Chronic myeloid leukemia (CML) is a clonal myeloproliferative syndrome characterized by the t(9;22)(q34;11) chromosomal translocation. In adults, instances of this BCR-ABL (+) [Breakpoint cluster region- Abelson] myeloproliferative illness account for 15%–20% of all leukemia cases. Every year, there are 1.9 new cases of CML in 100,000 men and women.[1] Tyrosine kinase inhibitors have been added to the chronic myeloid leukemia therapy regimen, improving patient survival.[2] The efficacy and short-term adverse effects of imatinib are well known, however, data on long-term side effects is limited.[3] As a result of the declining mortality, the risk of the development of a second malignant neoplasm become significant.
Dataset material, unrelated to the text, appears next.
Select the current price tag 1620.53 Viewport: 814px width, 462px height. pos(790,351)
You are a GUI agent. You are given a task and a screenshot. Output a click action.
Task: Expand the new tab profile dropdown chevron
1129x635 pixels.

The most common secondary malignancies reported in CML are localized to the gastrointestinal tract, prostate, lung, non-Hodgkins lymphoma, malignant melanoma, and breast cancer.[4-7] However, secondary ovarian cancer has been reported only by Nakazato et al. [6]

Herein, we report a case of serous papillary adenocarcinoma of the ovary in a known case of chronic myeloid leukemia on imatinib therapy for the past three years.

Case presentation

We report a 46-year-old female, a known case of BCR-ABL positive chronic myeloid leukemia on imatinib therapy for the past 3 years who presented with complaints of massive ascites. Cytocentrifuged deposits were prepared from 25 ml of the hemorrhagic and turbid ascitic fluid sample. The smears were cellular and displayed clusters of benign mesothelial cells, inflammatory cells, and three-dimensional and papillaroid pieces of malignant cells with a high nucleus-to-cytoplasmic ratio, sparse to moderate cytoplasm, and conspicuous nucleoli (Figure 1).

Cell block preparation was made using the alcohol-formalin method and immunohistochemistry was performed to identify the possible site of primary.[8] The cell block showed a tumor arranged as papillae with central fibrovascular cores and tumor cells exhibiting moderate pleomorphism with prominent nucleoli.
 

 

On immunohistochemistry, the cells were positive for CK7, WT1, p53 and negative for CK20 and CDX2 (Figure 2). Based on the above panel, a final diagnosis of serous papillary adenocarcinoma ovary metastasizing to ascitic fluid was made. Further, contrast enhanced computed tomography (CECT) findings were suggestive of a large right adnexal mass thus confirming the cytological diagnosis. Her CA-125 levels were also markedly elevated. Her clinical staging was International Federation of Gynecology and Obstetrics (FIGO) Stage IC for which she was taken up for debulking surgery followed by chemotherapy with docetaxel 60-75mg/m2 and carboplatin area under curve (AUC) 5-6 repeated every 3 weeks for 6 cycles. She was compliant with the treatment and tolerated the chemotherapeutic regimen well.

The recent peripheral blood film of the patient showed her to be in complete hematological remission.[9] Her tumor markers and ultrasound scan were also normal and she is presently asymptomatic.